I think about this a lot. I think the sensibilities I apply to each are similar in regards to color, space, balance, scale. But I can apply those things to my art in a purely unfiltered way, without the influence of clients, the digital rendering of a computer, or the pressure of payment and a timeline. There’s much more freedom of expression, but it’s still coming from the same deeply fussy and visual part of me. I had a good foundational set of principles from my design practice entering into my art practice, but being freer with my art has shaken that foundation a little bit and allowed me to embrace the unusual a little more.
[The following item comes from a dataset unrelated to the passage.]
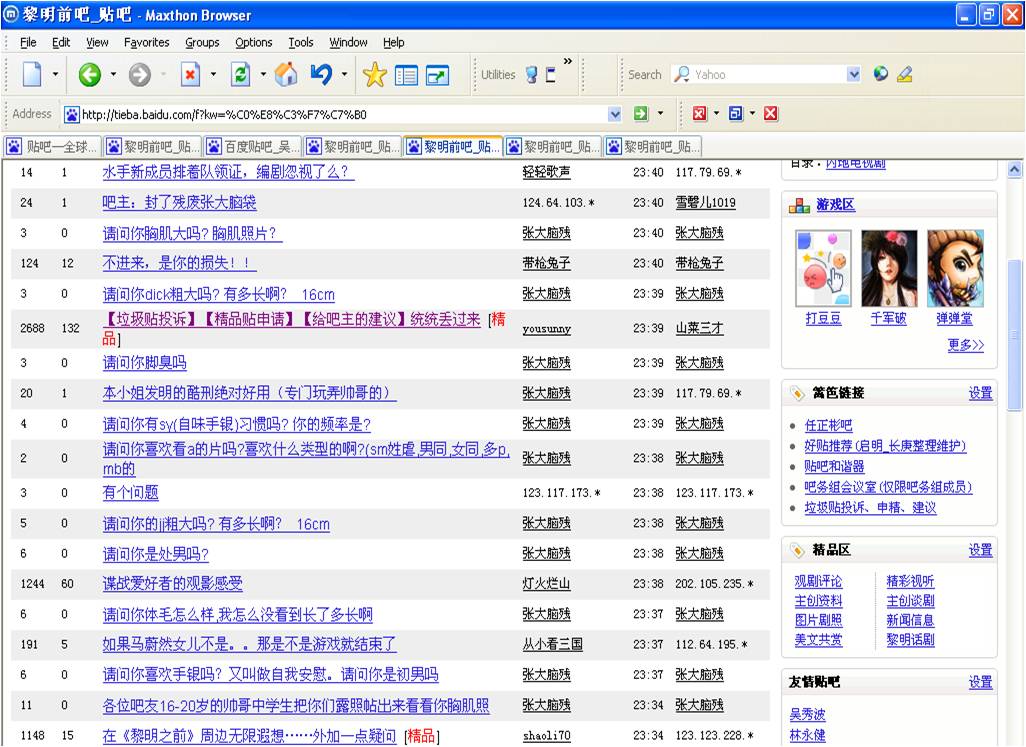Switch to the 百度贴吧_吴 tab
This screenshot has height=747, width=1026.
click(x=253, y=146)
Is there any artwork on display in your home/studio? Whose is it?
We have a small eclectic collection and are definitely growing it! We have a few pieces by a friend, a local sculpture and mixed media artist; a Robert Motherwell collage print and a Clifford Ross photograph that my brother gifted me; My partner was really into these Ukrainian oil paintings you could buy for cheap on eBay, so we have some portraits and landscapes; thrift & vintage finds that are really great; and then some of my 8-year-old step-daughter’s works. It’s a delightful hodgepodge.
What’s next for you?
I’m excited to start some new series. I have some sketches happening and can’t wait to see how they form. I’m interested in doing some residencies, finding more space. I’m carrying on my freelance design hustle, so I’m still taking on clients, but I’m hoping to make my art practice a little more equal to that.